- The Washington Times - Wednesday, December 20, 2017

Nevada rancher Cliven Bundy has long maintained that the federal government is persecuting him, and Wednesday’s mistrial over prosecutorial misconduct did nothing to dispel that notion.

Chief U.S. District Court Judge Gloria Navarro declared a mistrial and dismissed the jury after admonishing federal prosecutors for willfully withholding “potentially exculpatory” evidence from the defense related to the 2014 armed standoff with the Bureau of Land Management.

The Justice Department released a statement late Wednesday saying that the attorney general “takes this issue very seriously and has personally directed that an expert in the Department’s discovery be deployed to examine the case and advise as to next steps.”

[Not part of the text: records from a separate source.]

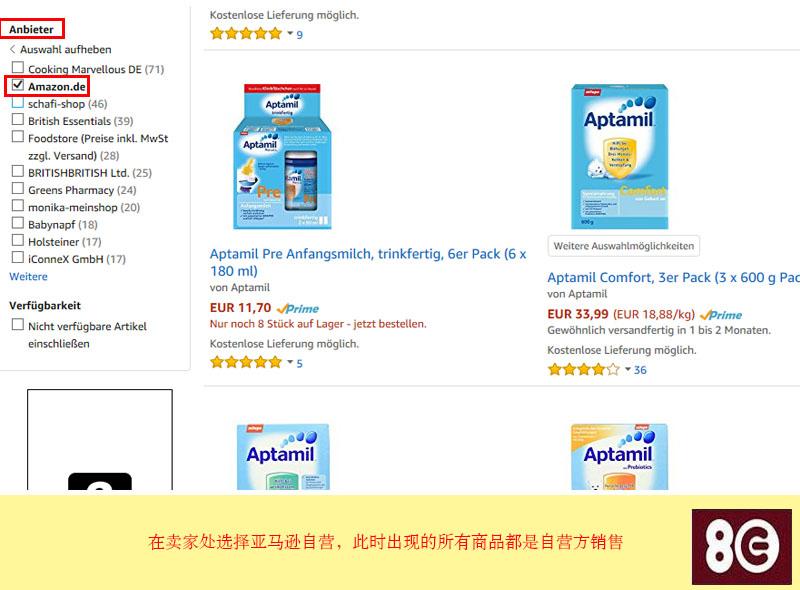This screenshot has width=800, height=590.
Task: Expand rating breakdown arrow next to 36 reviews
Action: coord(628,368)

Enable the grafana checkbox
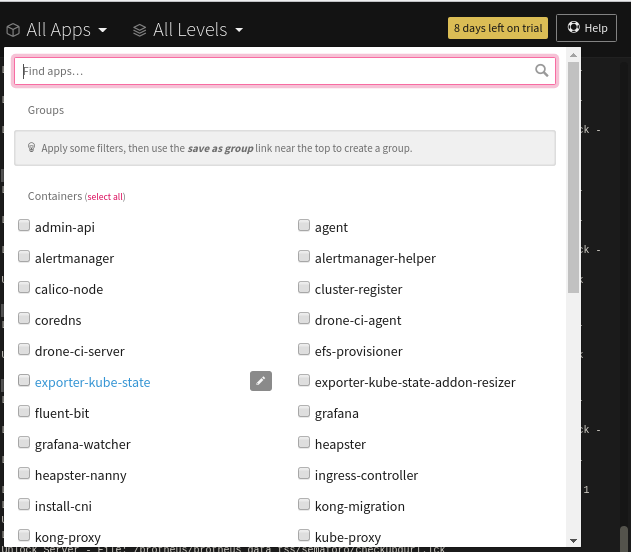(x=304, y=412)
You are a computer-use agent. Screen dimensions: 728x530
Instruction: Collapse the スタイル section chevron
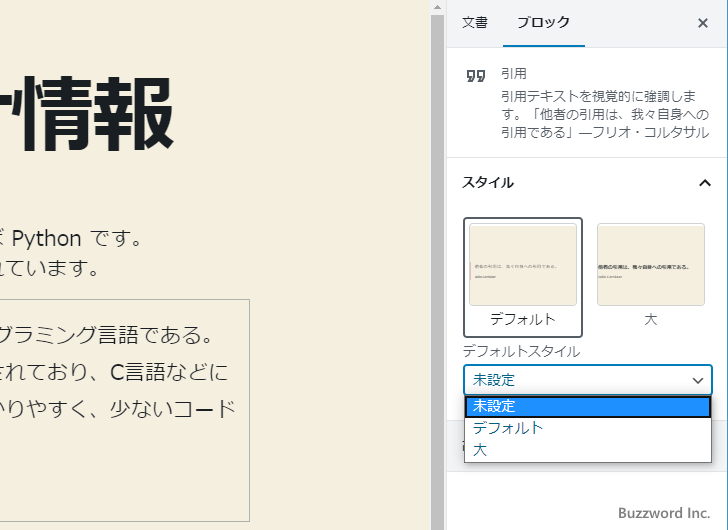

Judge Navarro tentatively set a new trial date for Feb. 26 but also scheduled a hearing for Jan. 8, which is expected to feature defense arguments to dismiss the charges against co-defendants Cliven Bundy, his sons Ammon and Ryan Bundy, and Ryan Payne for leading the armed standoff.

“It’s a step in the right direction,” Ryan Bundy told reporters outside the Las Vegas courthouse. “So now we’ve got to go through a few more steps and get this properly dismissed. There’s a lot more to do, but we’re glad to have this step done.”

About 200 Bundy supporters, some of them armed, flocked in April 2014 to the ranch near Bunkerville, Nevada, after the BLM tried to impound the family’s cattle, a result of Cliven Bundy’s refusal to pay federal grazing fees in a protest against land management policies.

Ammon Bundy called the mistrial a vindication. He said the judge “talked about our family, my dad, how he wasn’t prone to be violent.”

“It was good to hear her say that and bring those things up — that they did provoke us. That this was something that they came heavy-handed upon us,” he told NBC News3 in Las Vegas. “They came on us and provoked us, and tried to use threats, tried to get us to act.”

Judge Navarro emphasized that the mistrial did not mean that the withheld evidence would have cleared the defendants but said the failure to produce it “undermined the confidence in the outcome of the trial.”

“The defense has a right to information so it can provide it to the jury so the jury can decide,” she said, according to the Las Vegas Review-Journal.

The mistrial is the latest setback in the Bundy case for federal prosecutors, who faced a hung jury in April in the first trial involving six of the 19 defendants.

A retrial of four of the six resulted in jurors finding two of the defendants not guilty on all charges, acquitting the other two of most charges and deadlocking on other counts. Several defendants have pleaded guilty on reduced charges as part of deals with the prosecution.

In addition, an Oregon jury acquitted in October 2016 all seven defendants, including Ammon and Ryan Bundy, charged in connection to the armed occupation of the Malheur National Wildlife Refuge.

Ian Bartrum, a professor at the University of Nevada Las Vegas law school, said the latest mistrial comes as the biggest blow to date for the Bundy prosecution.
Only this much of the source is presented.